* [Input]:
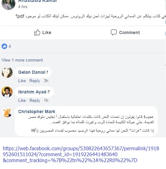Open Christopher Mark's avatar image
The height and width of the screenshot is (169, 166).
7,112
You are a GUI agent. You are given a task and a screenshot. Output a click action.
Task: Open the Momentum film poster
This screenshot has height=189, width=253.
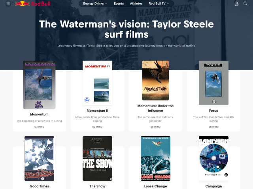point(40,85)
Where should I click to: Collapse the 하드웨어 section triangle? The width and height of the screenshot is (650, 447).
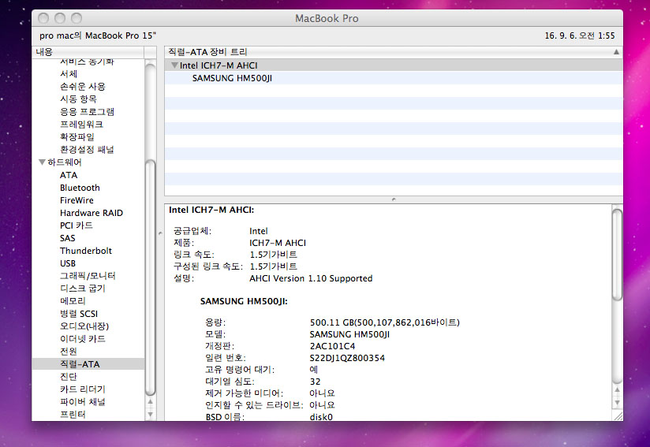42,162
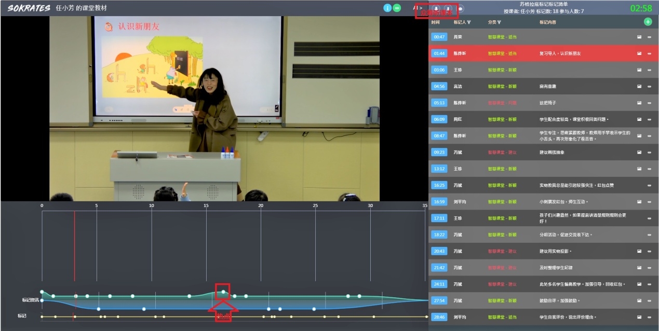Click the green link icon in header

397,8
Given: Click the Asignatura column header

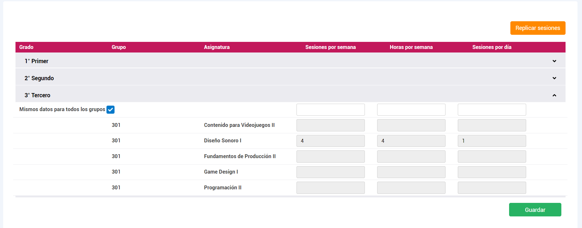Looking at the screenshot, I should (x=216, y=47).
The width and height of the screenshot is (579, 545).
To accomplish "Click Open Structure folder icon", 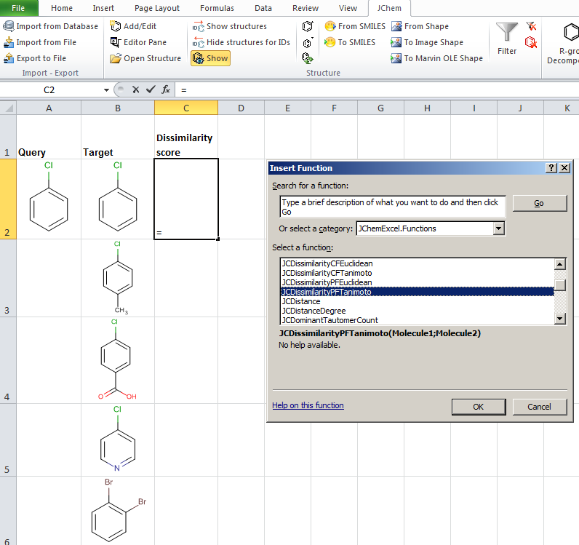I will [x=116, y=58].
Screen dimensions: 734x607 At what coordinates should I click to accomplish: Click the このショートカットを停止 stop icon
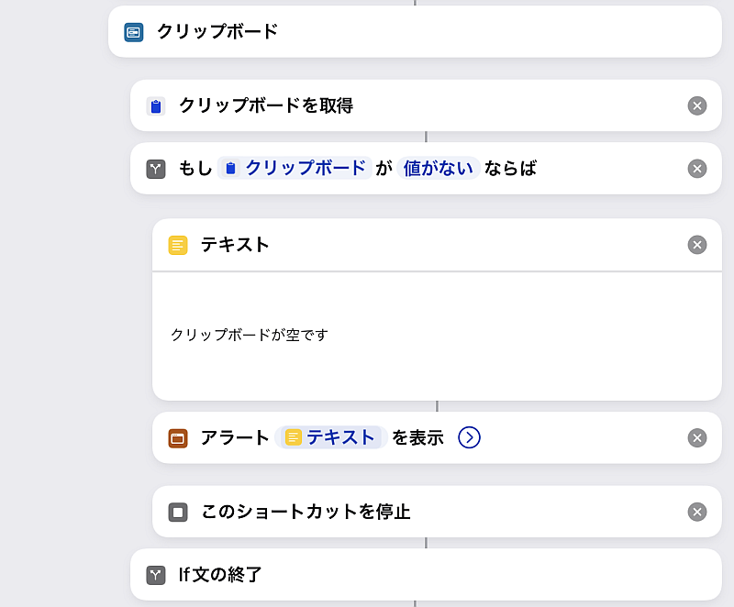178,512
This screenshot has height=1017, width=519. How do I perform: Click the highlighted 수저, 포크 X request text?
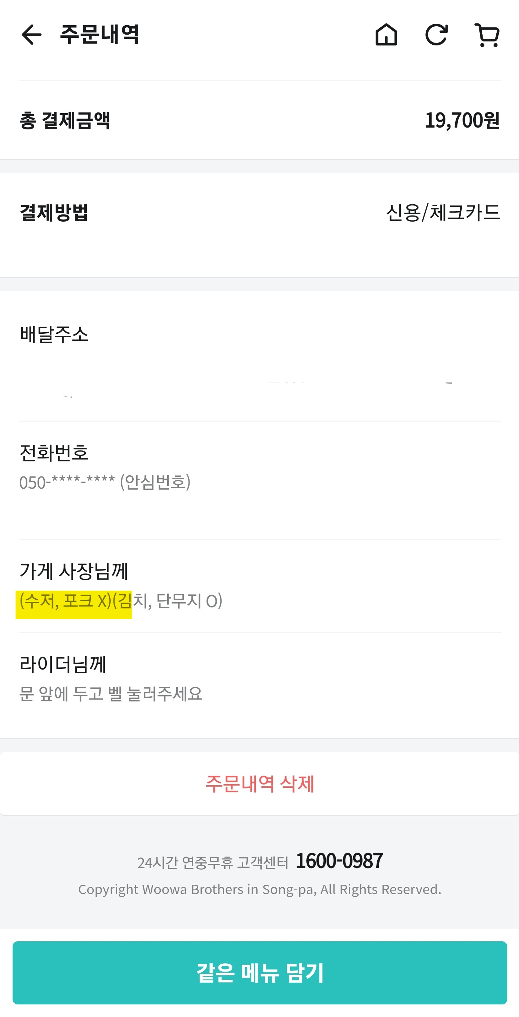click(x=66, y=601)
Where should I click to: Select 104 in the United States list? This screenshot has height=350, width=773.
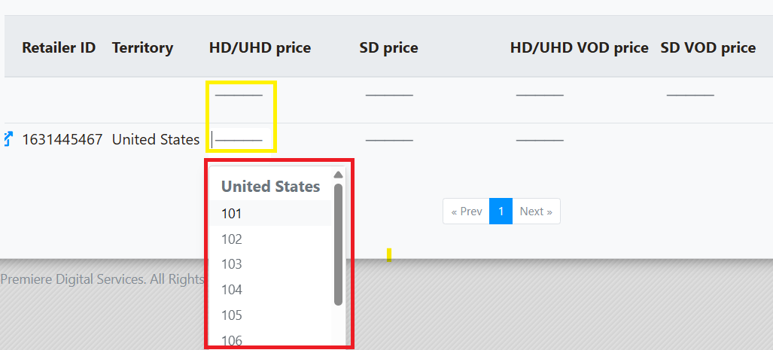tap(271, 290)
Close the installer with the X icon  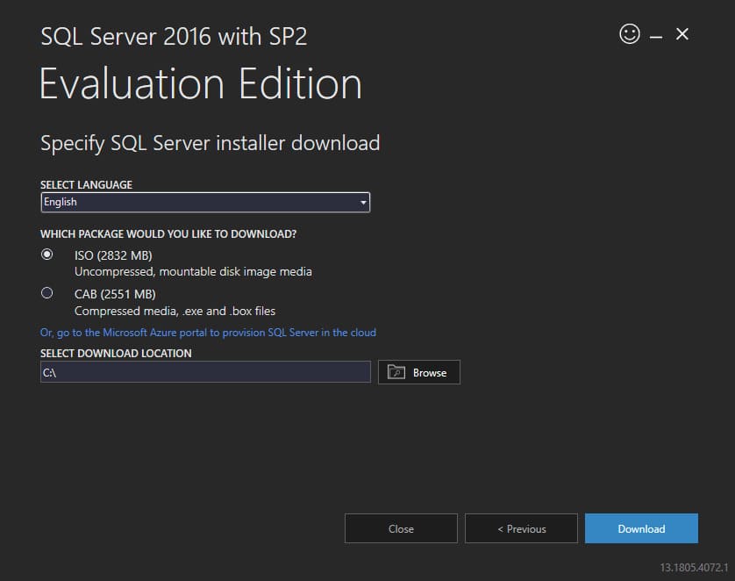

* [Instructions to follow]: Your answer must be the exact lines from the one containing "Screen dimensions: 734x607" through the last line of the records above, with both included and no pictures.

* [Expected answer]:
Screen dimensions: 734x607 At what coordinates should I click to accomplish: Click the このショートカットを停止 stop icon
178,512
This screenshot has height=1017, width=519. How do I perform: Click the highlighted 수저, 포크 X request text?
click(x=66, y=601)
Where should I click to: Select 104 in the United States list? This screenshot has height=350, width=773.
tap(271, 290)
Close the installer with the X icon  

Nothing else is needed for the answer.